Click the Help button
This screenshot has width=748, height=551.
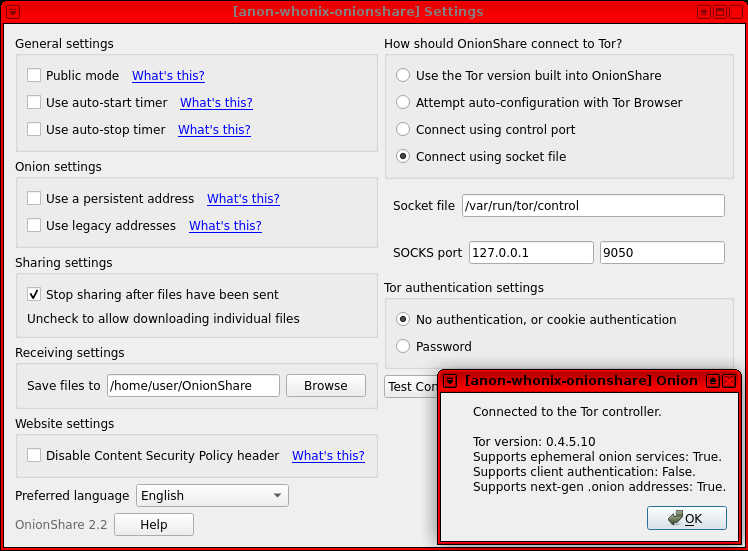tap(153, 525)
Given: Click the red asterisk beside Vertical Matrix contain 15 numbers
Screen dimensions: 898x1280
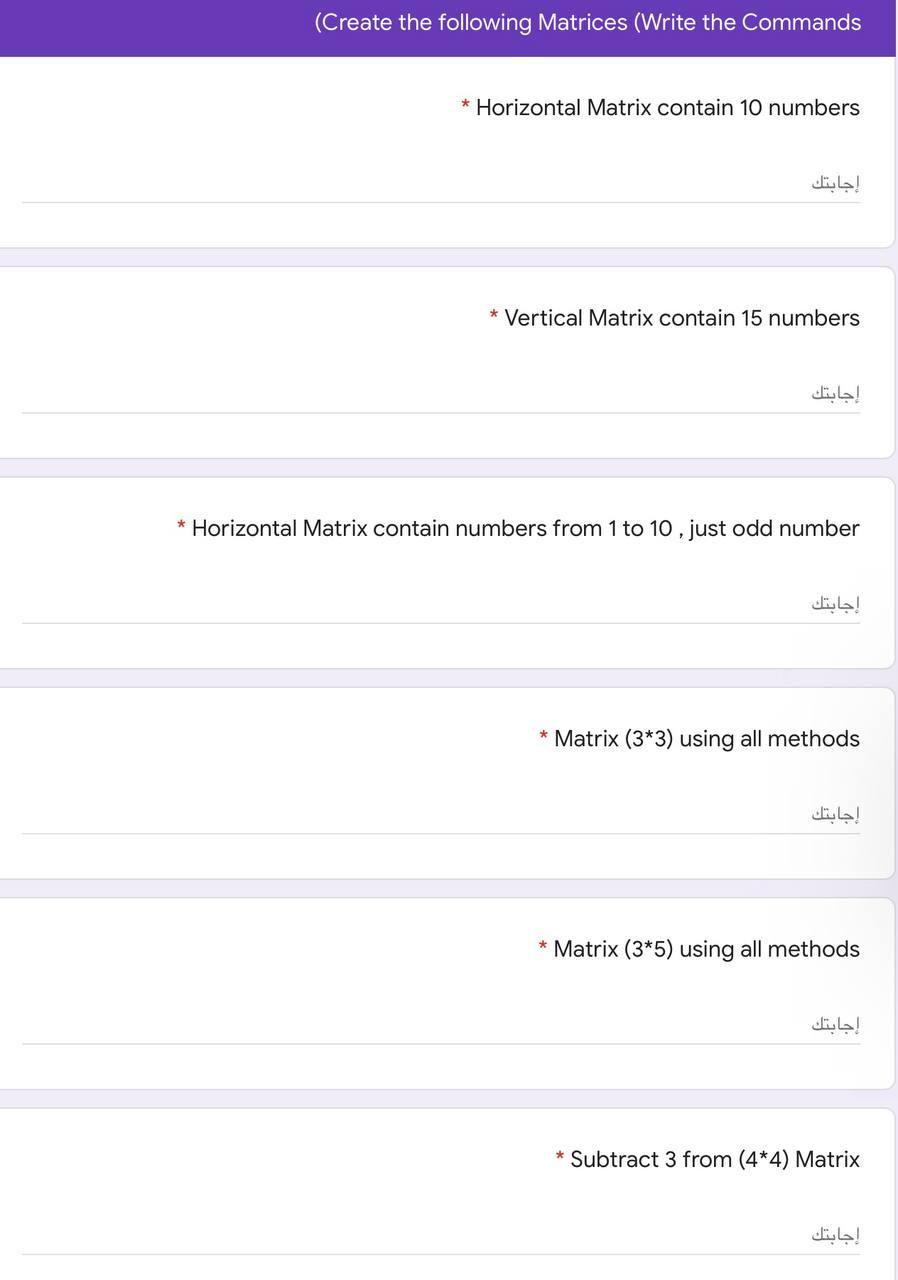Looking at the screenshot, I should [492, 317].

┄┄┄┄┄┄

Directions for this task — Drop the images; return the entries above exactly as they appear.

Exercise result —
Click the Help button
This screenshot has width=748, height=551.
tap(153, 525)
Given: Click the red asterisk beside Vertical Matrix contain 15 numbers
Screen dimensions: 898x1280
Looking at the screenshot, I should [492, 317].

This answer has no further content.